專題討論1:血脂異常與血中尿酸偏高之處置
Management of Dyslipidemia and Hyperuricemia

程 序 表

S1-2
高三酸甘油脂血症之臨床意義與治療
吳造中
台大醫院內科

Elevated plasma triglyceride concentration is a common biochemical finding, but the evidence for the benefit of treating this lipid disturbance remains less robust than that for treating elevated LDL–cholesterol. Part of the difficulty in the provision of specific recommendations has been the frequent coexistence of elevated triglycerides with other conditions that affect cardiovascular disease risk, such as depressed HDL–cholesterol, obesity, metabolic syndrome, proinflammatory and prothrombotic biomarkers, and type 2 diabetes. Recent investigations of outcomes of cardiovascular disease when medications are used to reduce triglyceride levels suggest that, although a net benefit probably exists, both relative and absolute risk reductions seem underwhelming when compared with the benefit of reducing LDL–cholesterol levels with treatment. However, the totality of evidence suggests that elevated triglyceride levels likely contribute independently to increased risk of cardiovascular disease, although there is no consensus about appropriate target levels. Furthermore, severe hypertriglyceridemia is associated with an increased risk of acute pancreatitis, irrespective of its effect on risk of cardiovascular disease.
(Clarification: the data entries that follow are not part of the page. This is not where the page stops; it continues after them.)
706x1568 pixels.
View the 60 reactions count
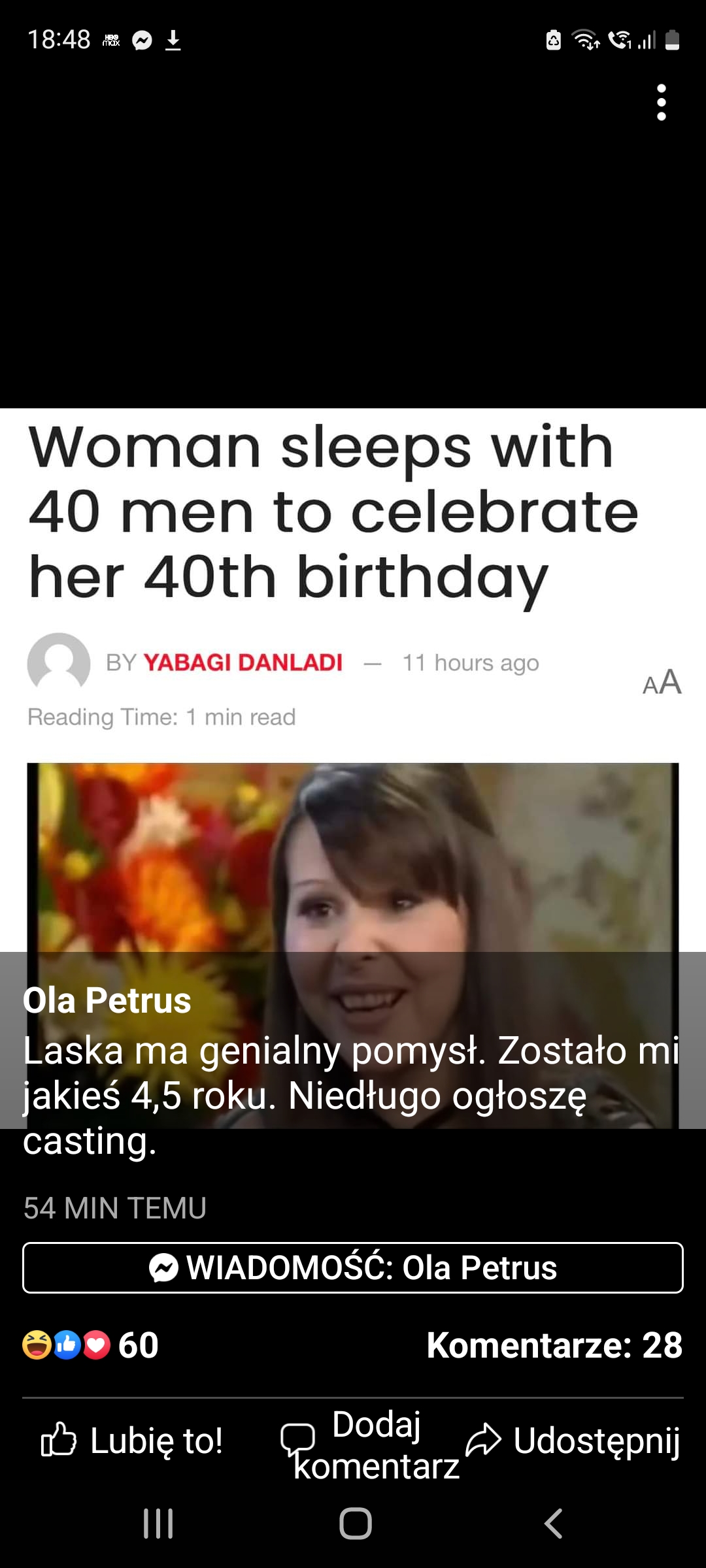point(139,1345)
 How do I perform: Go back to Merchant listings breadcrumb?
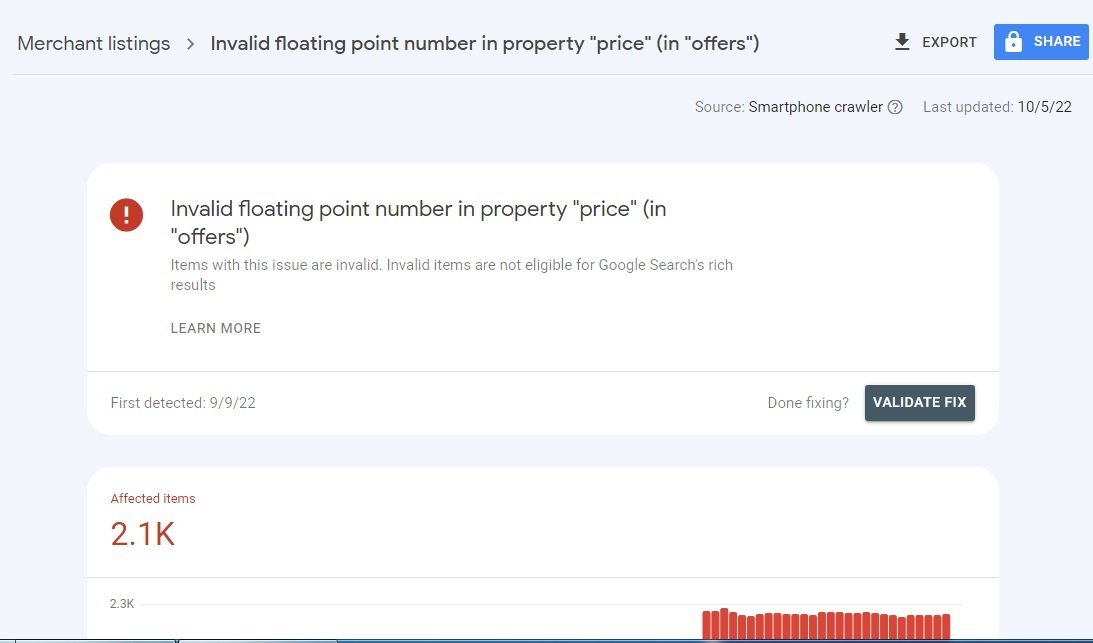[x=94, y=44]
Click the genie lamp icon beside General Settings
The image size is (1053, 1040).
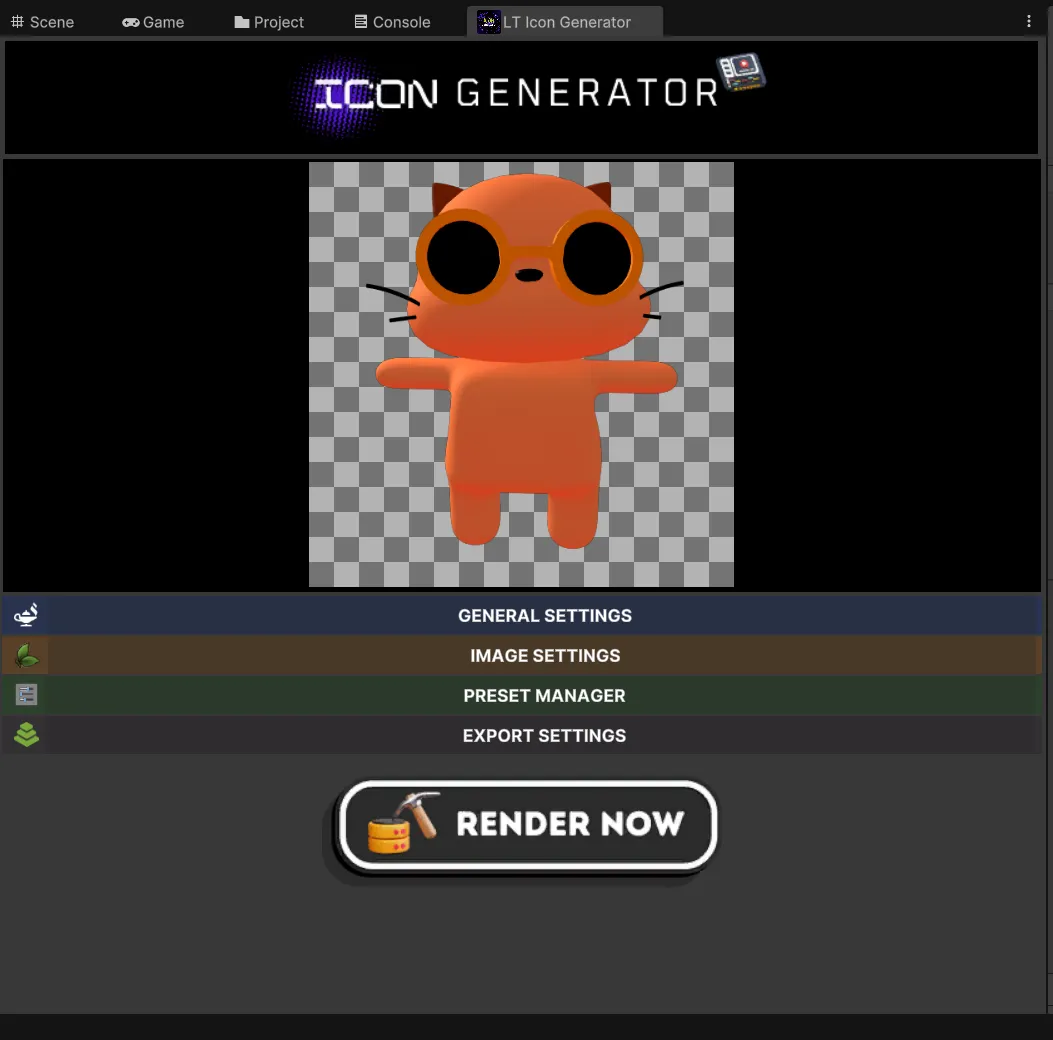point(25,615)
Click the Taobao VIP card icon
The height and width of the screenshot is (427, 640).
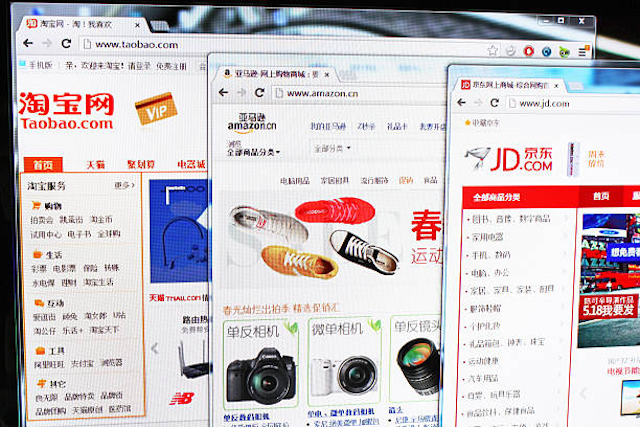point(153,110)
Weight loss and dietary modification may be effective in hypertriglyceridemia. The decision to treat hypertriglyceridemia with medication depends on the levels and on the presence of other risk factors for cardiovascular disease. Very high levels that would increase the risk of pancreatitis is treated with a drug from the fibrate class. Niacin and omega-3 fatty acids as well as drugs from the statin class may be used in conjunction, with statins being the main drug treatment for moderate hypertriglyceridemia where reduction of cardiovascular risk is required.